Sean Thomas Sean Thomas

AI will change everything – so why is the election ignoring it?

Imagine if you somehow knew a war was coming in the next few years. Imagine if you knew this war would change societies, transform economies, and possibly even endanger humanity. Now imagine Britain held a general election, with that certain knowledge of imminent turmoil, and no one mentioned it, and instead the politicians waffled on about stealth taxes, low traffic neighbourhoods, and making energy drinks harder to obtain for children aged 15 and 3/4.

Not only is this raging silence insane, it is bizarrely, recklessly irresponsible

That would be mad, right? And yet that is what we are doing in Britain today, in regards to the looming revolution that is Artificial Intelligence. We are simply not talking about it. I haven’t heard a single politician mention it, reference it, discuss it, in any but the most glancing fashion (‘it might help productivity in the NHS’). 

Not only is this raging silence insane, it is bizarrely, recklessly irresponsible. Because AI is going to massively impact all the things we do talk about.

Take education. Britain is rightly proud of its ‘world beating university sector’. Yet we are also concerned about the funding of these universities, and how they rely on foreign students, who bring dependants. And so we ask ourselves, should we cut back on foreign students, maybe we need to raise student fees, and so on. Whereas the question we need to be asking is: what happens if – when – the university sector collapses?

Because this is likely to happen. Experts reckon ‘multimodal AI at PhD level’ is just two or three years away. Put that in layman’s terms: an AI that can see and hear and talk – that can interact like a human – is coming soon. This AI will be more intelligent – at almost everything, from engineering to maths to medicine to saying things that actually make you laugh – than 98 per cent of humankind. Maybe 99.99 per cent.

When that happens – in a few years, possibly within Keir the Toolmaker’s first term – a university education will be rendered pointless. Everyone will have a personal AI which can do every cognitive task, superbly. Why spend three years at college learning something when you know your smartphone will do it miles better and vastly quicker? Does anyone spend three years learning to do sums really fast? No, because we have pocket calculators. Soon we will have pocket calculators for everything.

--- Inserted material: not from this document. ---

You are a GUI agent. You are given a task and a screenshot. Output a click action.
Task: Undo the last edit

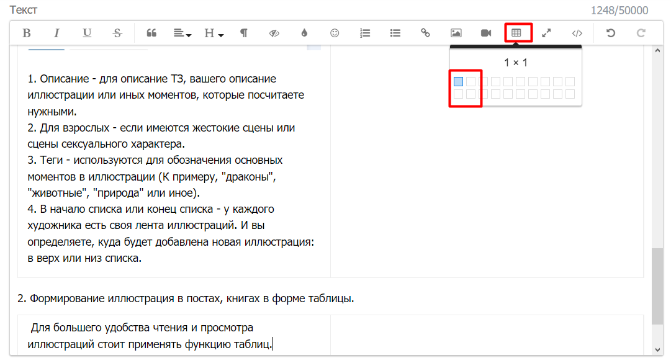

No one will want to go to uni and rack up loads of debt, when there likely won’t be nice jobs at the end of it. And even if teens are still keen on learning, AI will provide personal bespoke one-on-one tutoring better than any bored or weary academic, and do it for pennies, and do it at home. 

In this light, it is probable we will soon kiss goodbye to our ‘world-beating university sector’. My guess is only a few elite unis will survive, as glorified finishing schools for the rich, allowing their kids to network. The vast majority of higher education will vanish. 

Another thing politicians like to boast about is Britain’s ‘world beating creative sector’. This too is about to be decimated. Hollywood moguls are already predicting the end of the entire Hollywood ecosystem – the same will happen to Bollywood, and British TV. Even as I type this, a new video generating AI has just launched, called Luma. With Luma you can make your own five second movies. Try it. The tech is amusing but primitive – but remember that AI images went from photos of ten-fingered freaks to undetectable perfection in about 18 months. 

You may say: well, that’s just a few actors and directors in the bin, we will largely survive, but that is not the case. The creative industries in the UK employ 2.4 million people. There is a good chance most of these roles will disappear in the coming years, and only live entertainment – real people singing, dancing, acting, in front of your human eyes, will survive. But they will likely be singing AI songs, and acting AI dramas. The writers are doomed, as well.

All this can be applied across every cognitive sector. If you are a coder, a solicitor, a manager, an accountant, a researcher, an editor, a banker, a designer, an architect, a copywriter, a publisher, a scientist, a salesperson, an engineer, a mathematician, a consultant, a therapist, an actuary, or a session violinist at Abbey Road Studios, your job is seriously imperilled. 

The Chinese AI mogul Kai Fu Lee has predicted that ‘50 per cent of jobs will go in three years’. Even if he is out by a factor of ten that’s a million high-paying jobs in the UK. And he won’t be out by an order of magnitude forever.

However you frame it, this is a sobering if not terrifying prospect. We are, as I said, facing a world-changing event on a scale that matches global war, and what’s more we know this. Rishi Sunak actually held an AI summit at Bletchley to debate this. Yet he says nothing about it, like every other politician.

Perhaps another analogy will illustrate Britain’s idiocy. Our politicians are like monkeys sitting on a strangely waterless beach, squabbling over who gets the flapping fish, and how to divide the drying seaweed. Meanwhile the tsunami gathers on the horizon, ready to surge inland, and sweep us all away.